#### Tasks to carry out
1. Answer these questions using the Kubernetes AI conformance checklist below, giving each answer on its own line marked like its question.
(a) In which namespace does the checklist look for the GPU device plugin pods?
(b) How does the checklist describe Dynamic Resource Allocation in relation to device plugins?
(c) What count is set for the GPU request in the ResourceClaim?
2. Name every hardware vendor mentioned in the device plugin requirement of the Kubernetes AI conformance checklist below.
3. From the Kubernetes AI conformance checklist below, reproduce the passage starting with "The CNCF Kubernetes" and going on through "the technical checklist.".
***** Extracted text
Kubernetes AI Conformance: Platform Engineer Checklist

The CNCF Kubernetes AI Conformance Program defines what “AI-ready” means. But what does a platform engineer actually need to implement? Here is the technical checklist.

Accelerator Management

Device Plugin Support

# Verify GPU device plugin is running
kubectl get pods -n kube-system -l app=nvidia-device-plugin

# Check allocatable GPUs
kubectl get nodes -o json | jq '.items[].status.allocatable["nvidia.com/gpu"]'

Requirements:

NVIDIA device plugin (or equivalent for AMD, Intel, Habana)
GPU resource requests and limits in pod specs
GPU health monitoring and automatic unhealthy node drain

Dynamic Resource Allocation (DRA)

DRA is the next-generation alternative to device plugins:

apiVersion: resource.k8s.io/v1alpha3
kind: ResourceClaim
metadata:
  name: gpu-claim
spec:
  devices:
    requests:
      - name: gpu
        deviceClassName: gpu.nvidia.com
        count: 2

For a deep dive on GPU management, see NVIDIA GPU Operator for Kubernetes.
**********
***** Data rows
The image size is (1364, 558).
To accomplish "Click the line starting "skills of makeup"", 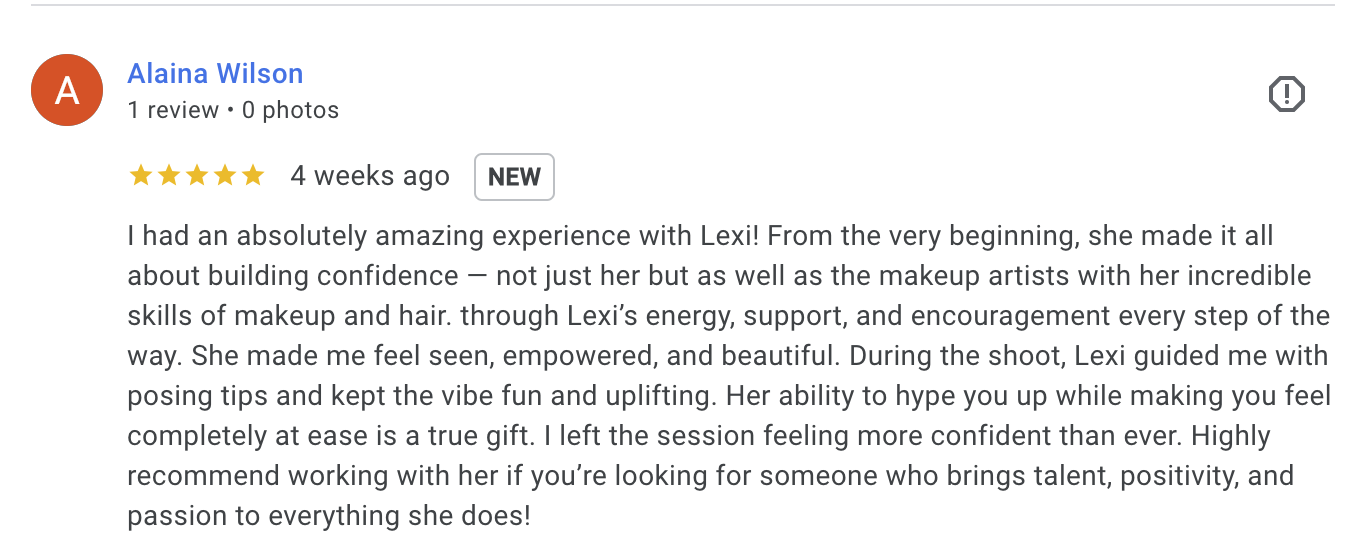I will click(728, 316).
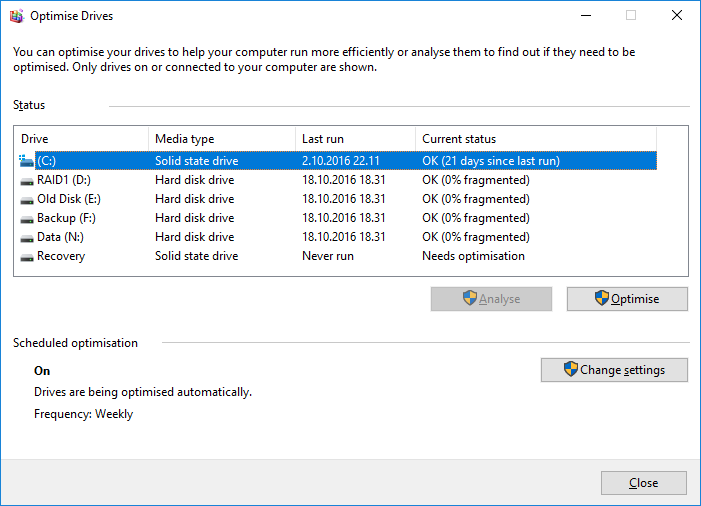Click the Old Disk (E:) drive icon
Image resolution: width=701 pixels, height=506 pixels.
click(27, 200)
**********
#### Solutions by task
1.
(a) kube-system
(b) The next-generation alternative to device plugins
(c) 2

2. NVIDIA, AMD, Intel, Habana

3.
The CNCF Kubernetes AI Conformance Program defines what “AI-ready” means. But what does a platform engineer actually need to implement? Here is the technical checklist.